Work instruction: The stretch wanted below opens at the line containing "2024年 (602, 501)" and closes at the line containing "お問い合わせ (731, 10)". Please return it exactly, with no other lines.

Stored items from a collection:

%%

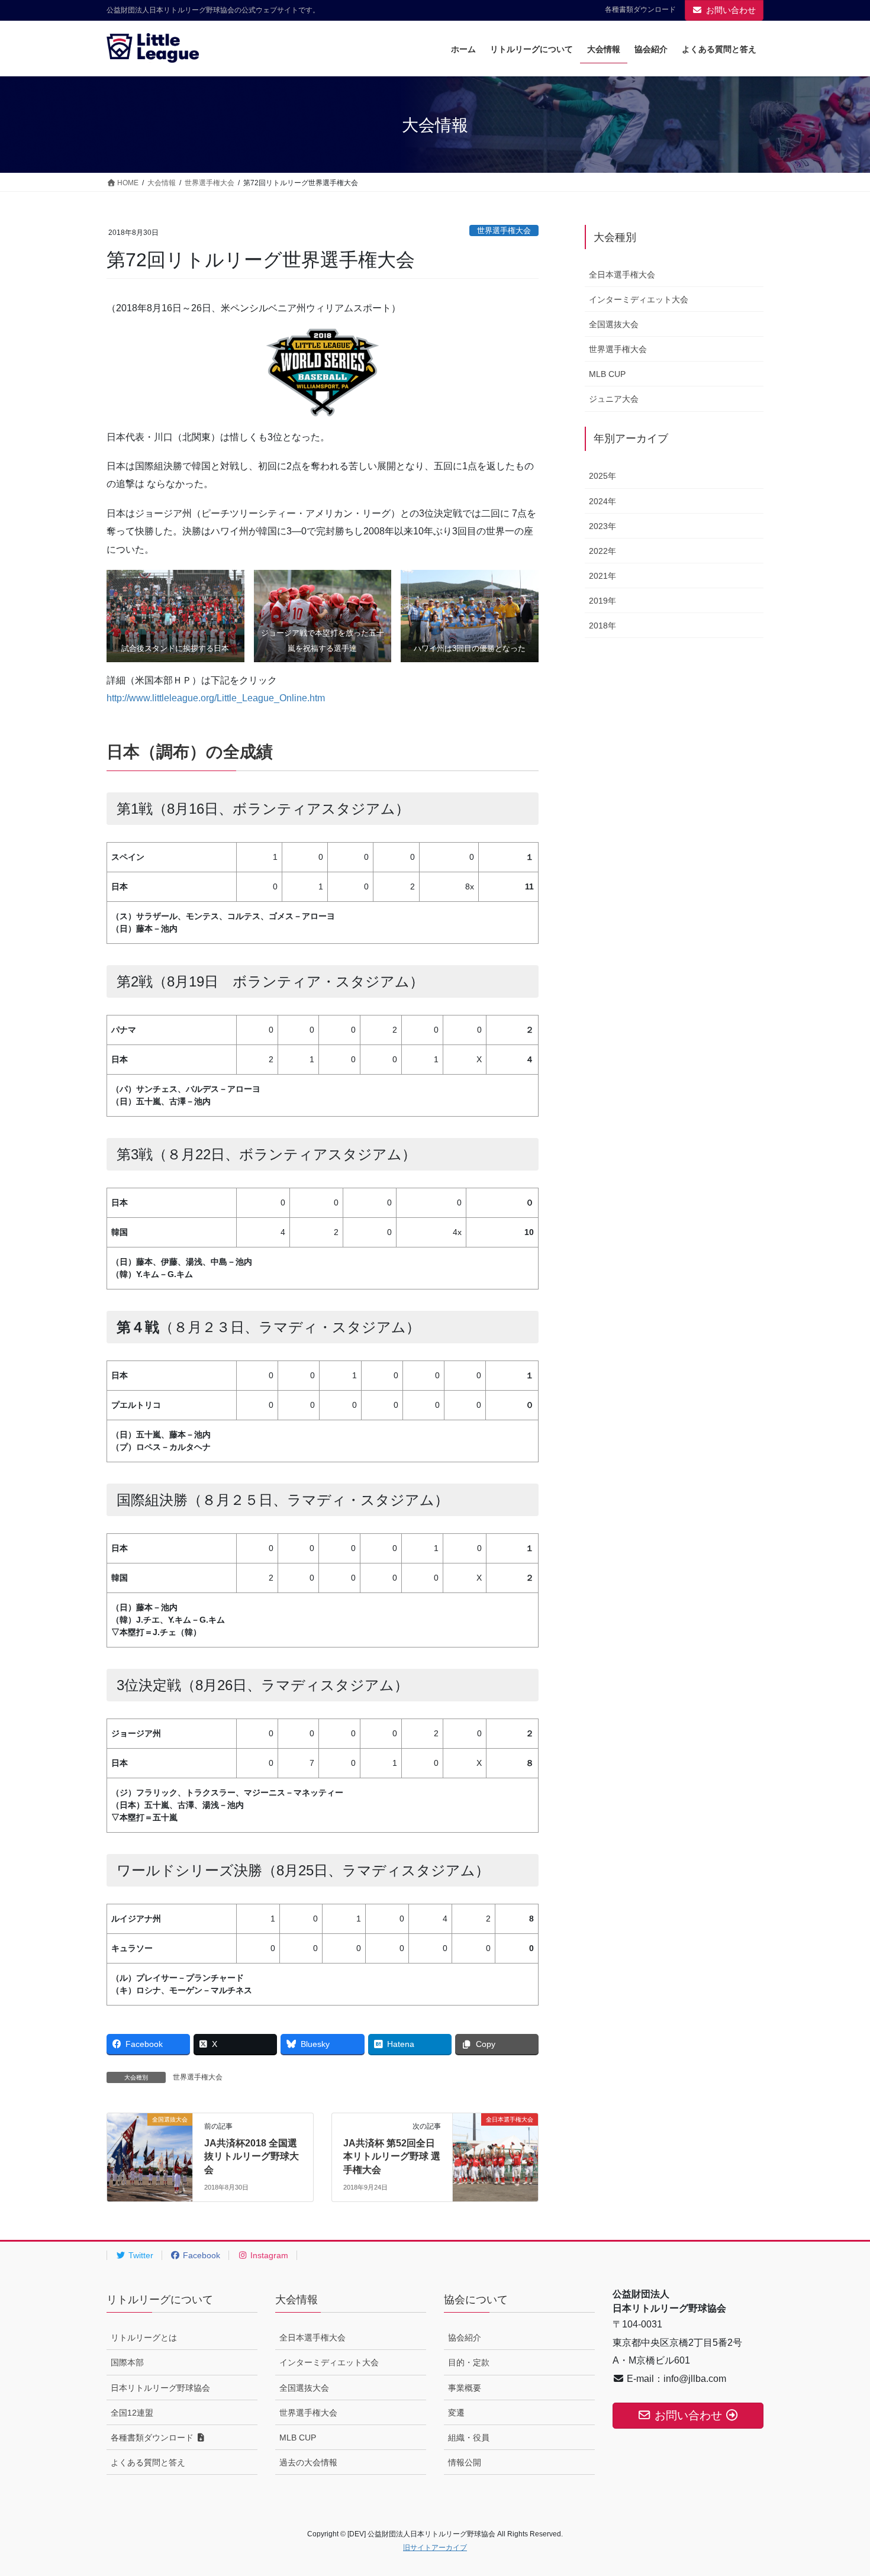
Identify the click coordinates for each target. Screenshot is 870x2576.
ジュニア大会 (614, 399)
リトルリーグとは (144, 2337)
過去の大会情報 (308, 2462)
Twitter (139, 2255)
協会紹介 (464, 2337)
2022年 (602, 551)
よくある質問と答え (148, 2462)
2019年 (602, 600)
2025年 (602, 476)
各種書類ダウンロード (640, 9)
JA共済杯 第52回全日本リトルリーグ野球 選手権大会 (391, 2156)
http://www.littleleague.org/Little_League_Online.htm (216, 698)
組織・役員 (468, 2437)
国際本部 (127, 2362)
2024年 (602, 501)
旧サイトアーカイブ (435, 2547)
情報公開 (464, 2462)
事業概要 (464, 2388)
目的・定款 (468, 2362)
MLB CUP (607, 374)
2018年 (602, 625)
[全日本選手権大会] (495, 2141)
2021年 (602, 576)
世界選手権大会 (504, 230)
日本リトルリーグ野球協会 (160, 2388)
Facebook (200, 2255)
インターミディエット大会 (638, 299)
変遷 (456, 2412)
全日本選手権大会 (622, 274)
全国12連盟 (132, 2412)
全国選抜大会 (614, 324)
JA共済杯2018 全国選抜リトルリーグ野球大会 (251, 2156)
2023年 (602, 526)
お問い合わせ (731, 10)
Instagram (268, 2255)
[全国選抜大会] (149, 2141)
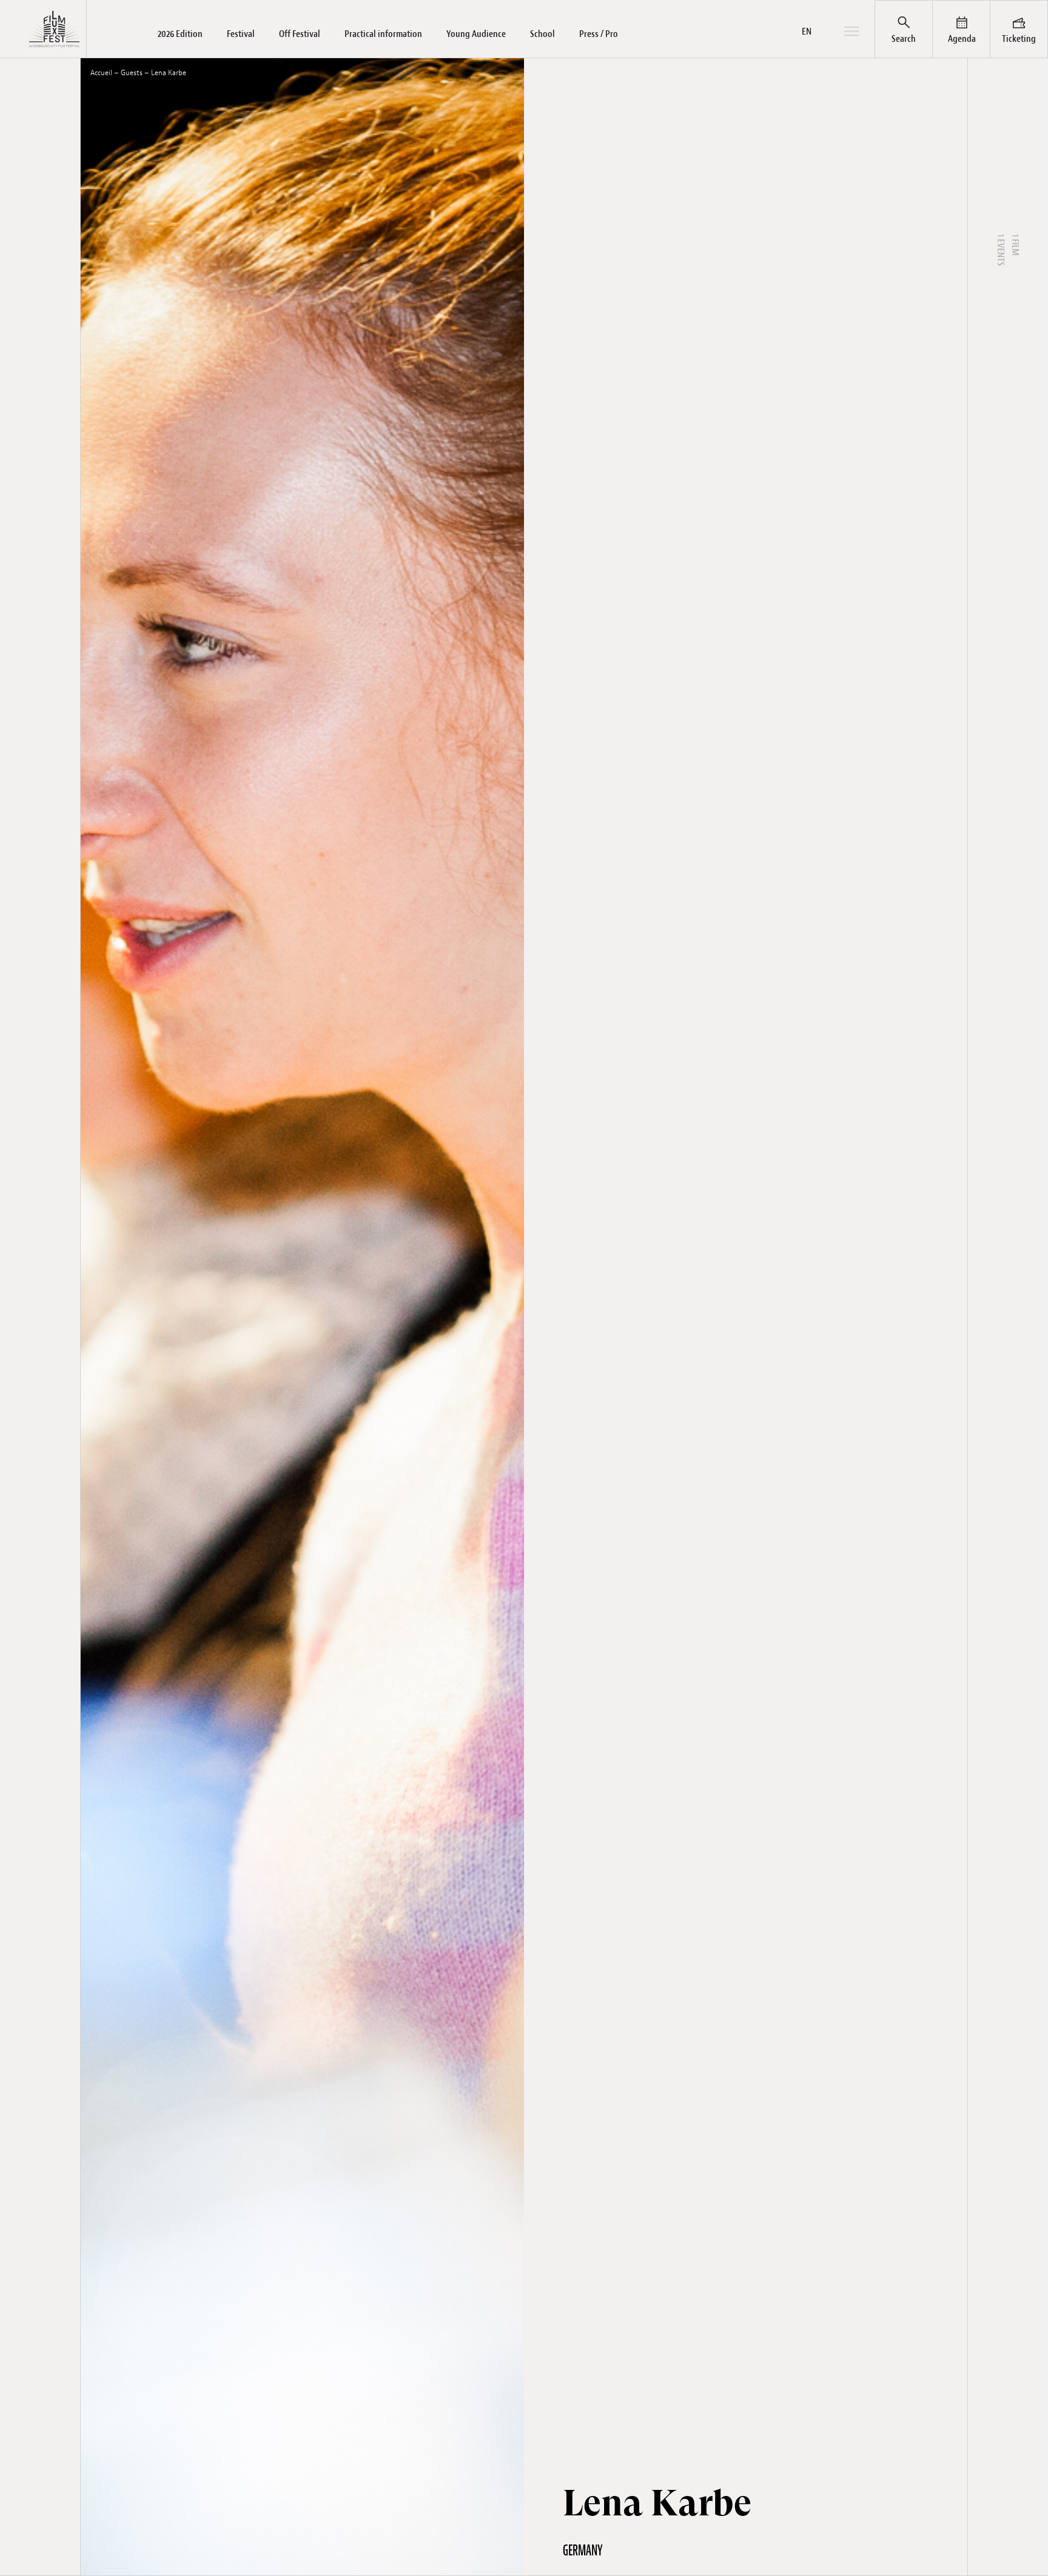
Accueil (101, 73)
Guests (132, 73)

%%

Answer to this exercise:
2024年 (602, 501)
旧サイトアーカイブ (435, 2547)
情報公開 (464, 2462)
事業概要 (464, 2388)
目的・定款 (468, 2362)
MLB CUP (607, 374)
2018年 (602, 625)
[全日本選手権大会] (495, 2141)
2021年 (602, 576)
世界選手権大会 (504, 230)
日本リトルリーグ野球協会 (160, 2388)
Facebook (200, 2255)
インターミディエット大会 (638, 299)
変遷 (456, 2412)
全日本選手権大会 (622, 274)
全国12連盟 (132, 2412)
全国選抜大会 (614, 324)
JA共済杯2018 全国選抜リトルリーグ野球大会 (251, 2156)
2023年 (602, 526)
お問い合わせ (731, 10)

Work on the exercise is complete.